* _WHAT THE EXERCISE ASKS_: Write out all of the data again, exactly as it reads.

* _INFORMATION GIVEN_:

============

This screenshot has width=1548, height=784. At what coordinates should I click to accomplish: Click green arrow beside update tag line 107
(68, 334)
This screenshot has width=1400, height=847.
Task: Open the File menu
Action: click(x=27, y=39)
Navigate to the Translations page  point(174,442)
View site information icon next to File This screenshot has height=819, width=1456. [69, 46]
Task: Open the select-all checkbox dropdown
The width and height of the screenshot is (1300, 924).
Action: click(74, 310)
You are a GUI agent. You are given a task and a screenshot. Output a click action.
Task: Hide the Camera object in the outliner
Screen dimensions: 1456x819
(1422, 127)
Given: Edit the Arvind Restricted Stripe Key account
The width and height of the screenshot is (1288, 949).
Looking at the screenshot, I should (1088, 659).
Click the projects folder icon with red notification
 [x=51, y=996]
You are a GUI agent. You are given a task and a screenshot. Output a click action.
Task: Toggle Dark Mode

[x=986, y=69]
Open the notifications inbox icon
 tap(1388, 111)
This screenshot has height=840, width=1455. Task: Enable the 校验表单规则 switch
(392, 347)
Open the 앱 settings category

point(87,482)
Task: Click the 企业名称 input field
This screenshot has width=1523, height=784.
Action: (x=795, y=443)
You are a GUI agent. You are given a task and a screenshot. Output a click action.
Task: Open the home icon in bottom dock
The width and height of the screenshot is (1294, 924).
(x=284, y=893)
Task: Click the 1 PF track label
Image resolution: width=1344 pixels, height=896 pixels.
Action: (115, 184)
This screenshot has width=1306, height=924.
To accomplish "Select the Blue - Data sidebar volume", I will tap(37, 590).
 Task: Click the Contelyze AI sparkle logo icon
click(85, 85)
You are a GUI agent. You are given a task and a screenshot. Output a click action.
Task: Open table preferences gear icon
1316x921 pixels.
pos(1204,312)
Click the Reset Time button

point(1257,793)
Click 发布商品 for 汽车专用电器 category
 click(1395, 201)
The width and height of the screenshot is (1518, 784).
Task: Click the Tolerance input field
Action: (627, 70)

============

* _ANSWER SECTION_:
This screenshot has width=1548, height=784. At what coordinates should I click to accomplish: Click green arrow beside update tag line 107
(68, 334)
This screenshot has width=1400, height=847.
Task: Open the File menu
Action: click(x=27, y=39)
Navigate to the Translations page  point(174,442)
View site information icon next to File This screenshot has height=819, width=1456. [69, 46]
Task: Open the select-all checkbox dropdown
The width and height of the screenshot is (1300, 924).
Action: click(74, 310)
You are a GUI agent. You are given a task and a screenshot. Output a click action.
Task: Hide the Camera object in the outliner
Screen dimensions: 1456x819
(1422, 127)
Given: Edit the Arvind Restricted Stripe Key account
The width and height of the screenshot is (1288, 949).
Looking at the screenshot, I should (1088, 659).
Click the projects folder icon with red notification
 [x=51, y=996]
You are a GUI agent. You are given a task and a screenshot. Output a click action.
Task: Toggle Dark Mode

[x=986, y=69]
Open the notifications inbox icon
 tap(1388, 111)
This screenshot has height=840, width=1455. Task: Enable the 校验表单规则 switch
(392, 347)
Open the 앱 settings category

point(87,482)
Task: Click the 企业名称 input field
This screenshot has width=1523, height=784.
Action: (x=795, y=443)
You are a GUI agent. You are given a task and a screenshot. Output a click action.
Task: Open the home icon in bottom dock
The width and height of the screenshot is (1294, 924).
(x=284, y=893)
Task: Click the 1 PF track label
Image resolution: width=1344 pixels, height=896 pixels.
Action: (115, 184)
This screenshot has width=1306, height=924.
To accomplish "Select the Blue - Data sidebar volume", I will tap(37, 590).
 Task: Click the Contelyze AI sparkle logo icon
click(85, 85)
You are a GUI agent. You are given a task and a screenshot. Output a click action.
Task: Open table preferences gear icon
1316x921 pixels.
pos(1204,312)
Click the Reset Time button

point(1257,793)
Click 发布商品 for 汽车专用电器 category
 click(1395, 201)
The width and height of the screenshot is (1518, 784).
Task: Click the Tolerance input field
Action: (627, 70)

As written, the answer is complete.